Ya es 9 de mayo, y Ernesto ha recogido esa mañana a Amelia en el aeropuerto de Jerez, él se había retrasado y ella lo esperaba ya de pie, con su cuerpo espigado y nervioso, en el vestíbulo donde se recibe a los pasajeros, y él le interroga qué tal el vuelo, aviadora e insiste en ayudarle con el equipaje aunque apenas carga con un pequeño y manejable bolsón. Ya en el coche los dos simulan una tibia pereza, hablan de sus colegas mientras dan manotazos de desdén como si apartaran mosquitos, ¿tú crees realmente que esto ha sido buena idea, Ernesto?, reencontrarnos para asumir que estamos destruidos, quiere saber Amelia, no va a quedar nada de lo que conocí, será como una escenografía que han desmontado, despacha esa conclusión amarga pero en sus gestos se impone una sonrisa -¿no deberías sentir algo de gratitud?, le preguntó la psicóloga unas semanas antes y eso es precisamente lo que siente ahora, estar con el señor Borgnine o con el señor Hemingway le proporciona una inesperada calma-. Su amistad es uno de los pocos pilares que sustentan su vida, siempre que ella está en apuros él acude, cada año al menos Ernesto se escapa a visitarla al destino donde ella se encuentre, y comparten en un piso alquilado o en un hotel sus inquietudes y esperanzas. Alba, la mujer de Ernesto, se lo permite, quizás porque discierne que no se acuestan, pero ¿en el fondo no es una infidelidad mucho más grave que desnuden sus almas con la intensidad con que lo hacen?

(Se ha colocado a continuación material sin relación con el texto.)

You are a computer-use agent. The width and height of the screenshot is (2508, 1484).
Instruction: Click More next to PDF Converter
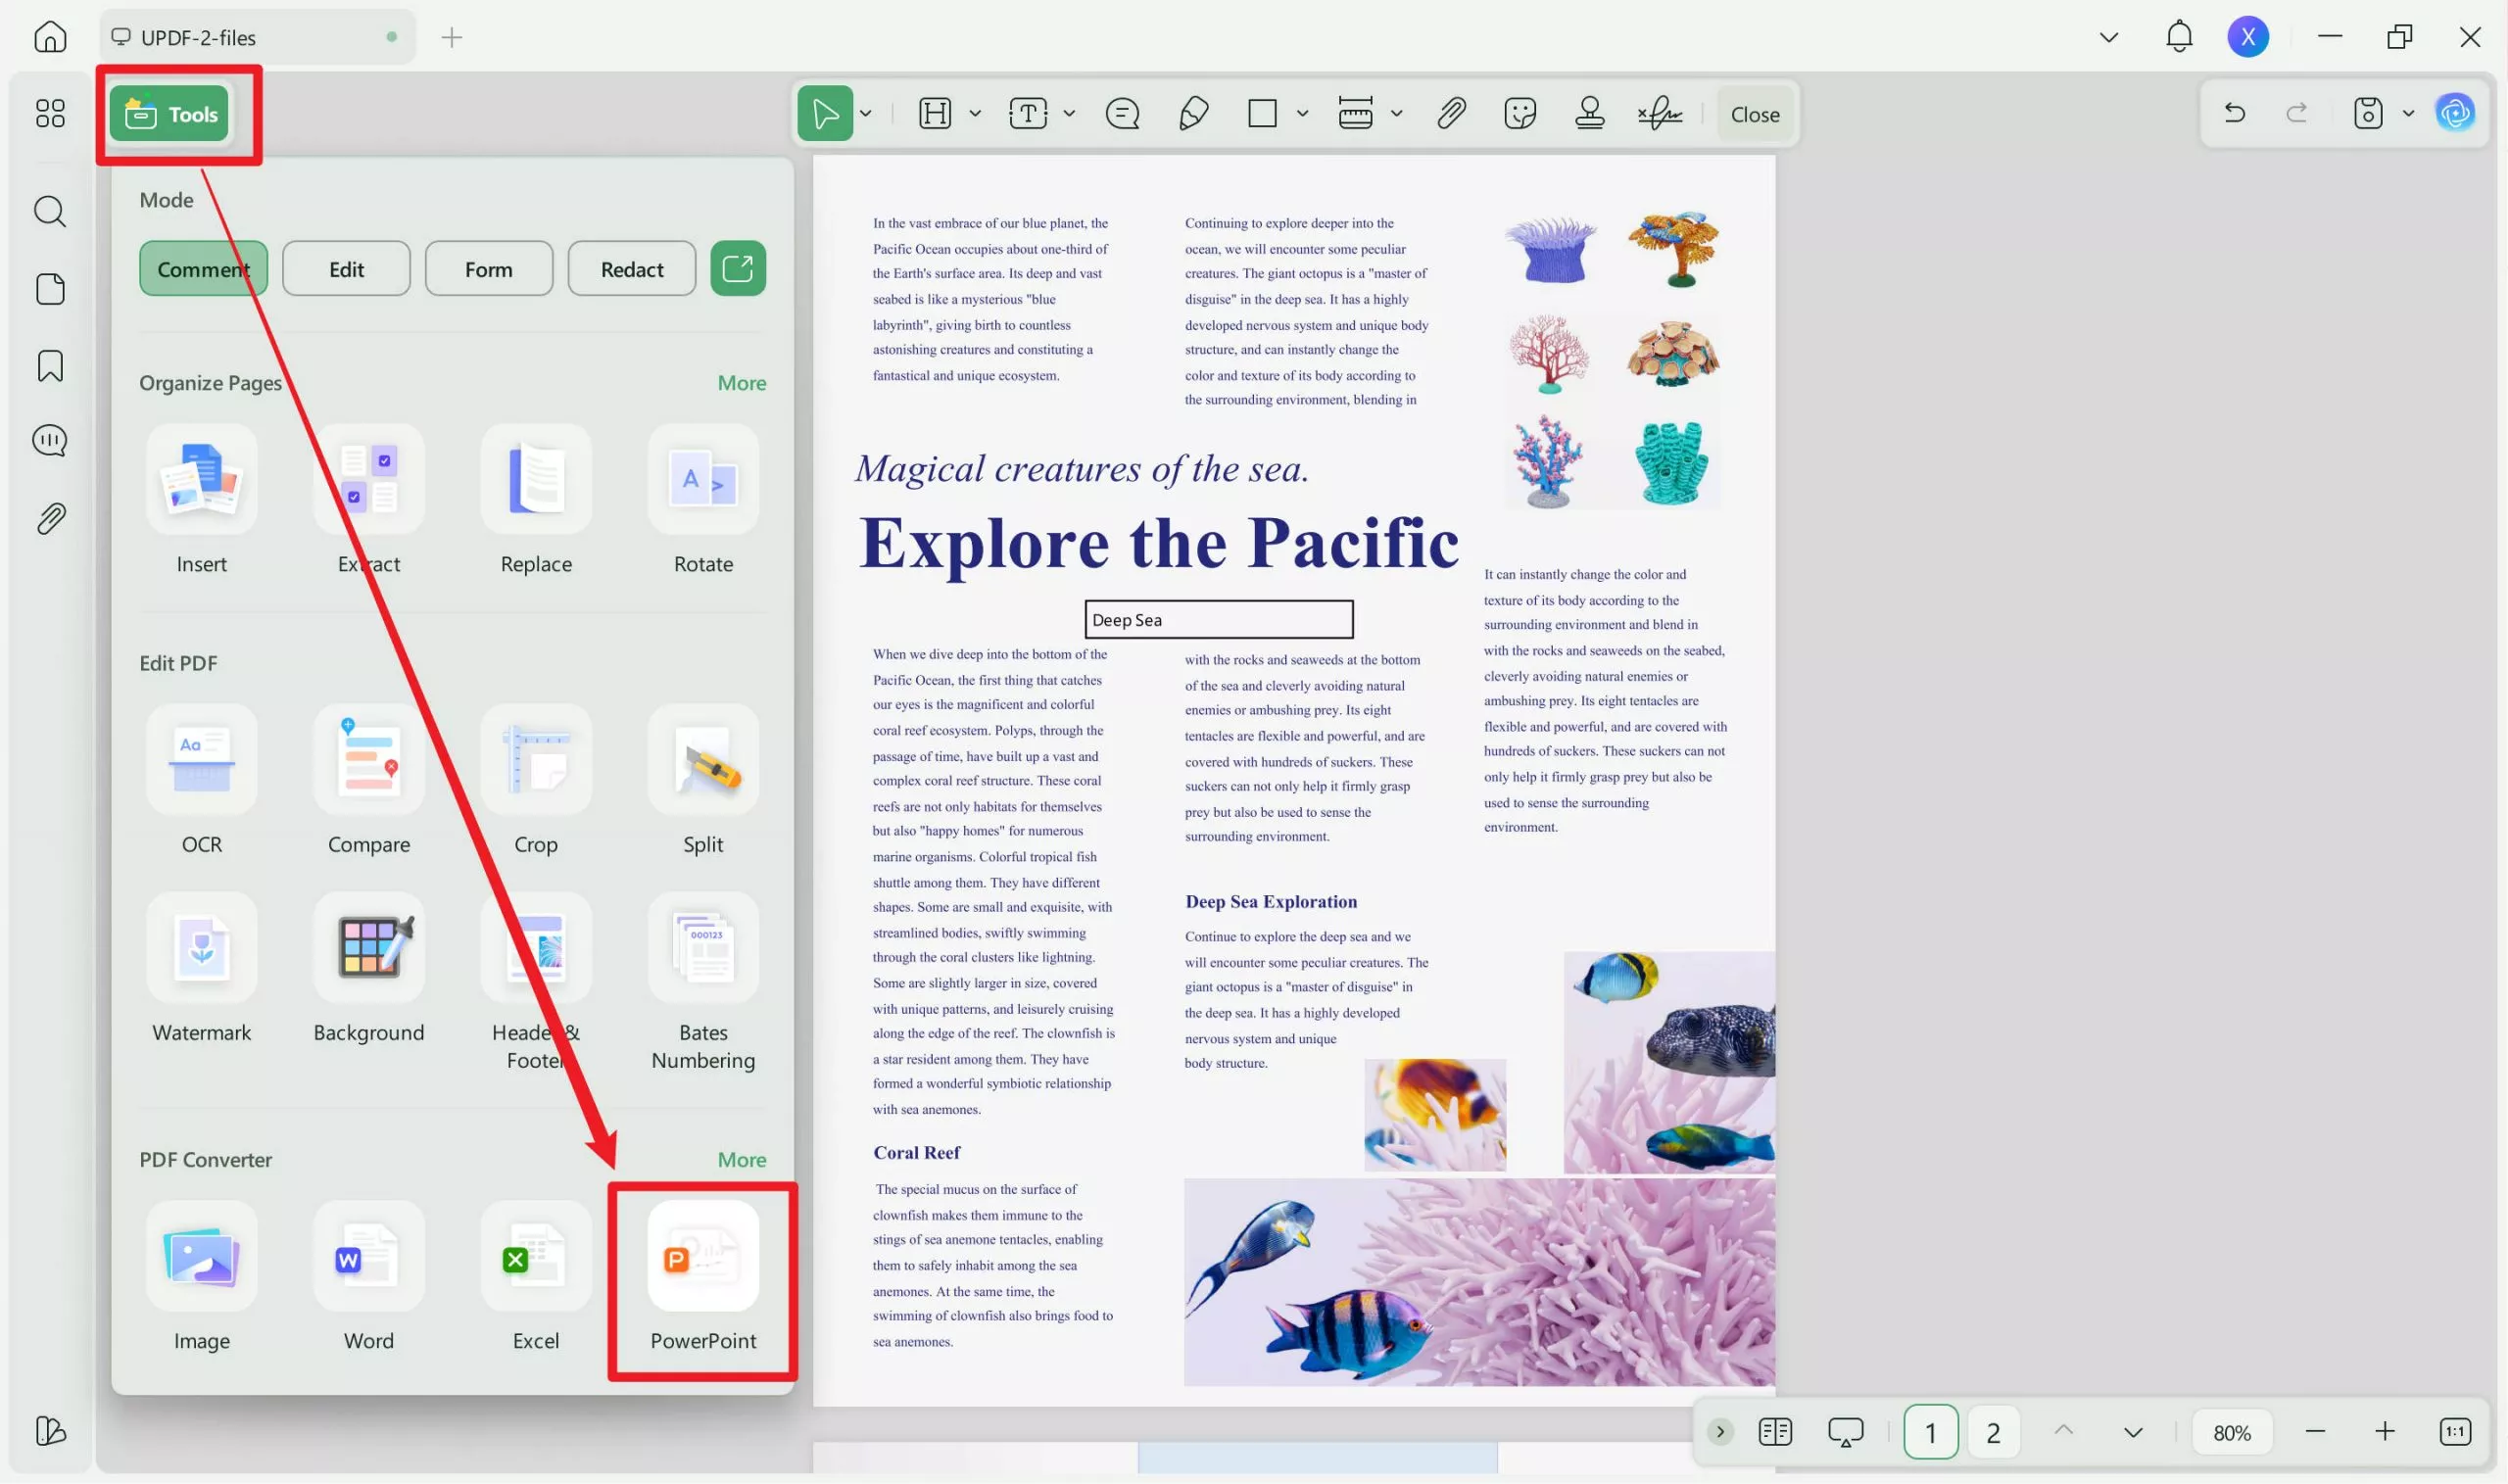[741, 1160]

Y esta vez Ernesto vuelve a abrirle su corazón a su amiga, también porque ha puesto un disco de canciones de Michel Legrand que le emocionan: le dice que volver a Vermont le ha hecho acordarse de su madre. Soy igual que Norman Bates, obsesionado con su vieja, comenta, atento a las indicaciones de la carretera para no pasarse el desvío que deberían coger, ¿no te parece que elegí ser cocinero como una reacción a que ella no estuviera?, como si buscara el calor del hogar que no tenía, y entonces suena la Chanson de Maxence y él señala el aparato que reproduce la música y se reserva su tormento: no le dice que fue un idiota juzgando a su madre, porque él se halla ahora en el mismo punto que ella, se asfixia junto a Alba y a sus hijos y necesita huir y abandonarlos por un tiempo, algo que no hará, pero él también se enciende en las calles, y después de callárselo mira con desconcierto alrededor y maldice mierda, creo que no nos hemos metido por donde deberíamos, ahora tendremos que dar la vuelta.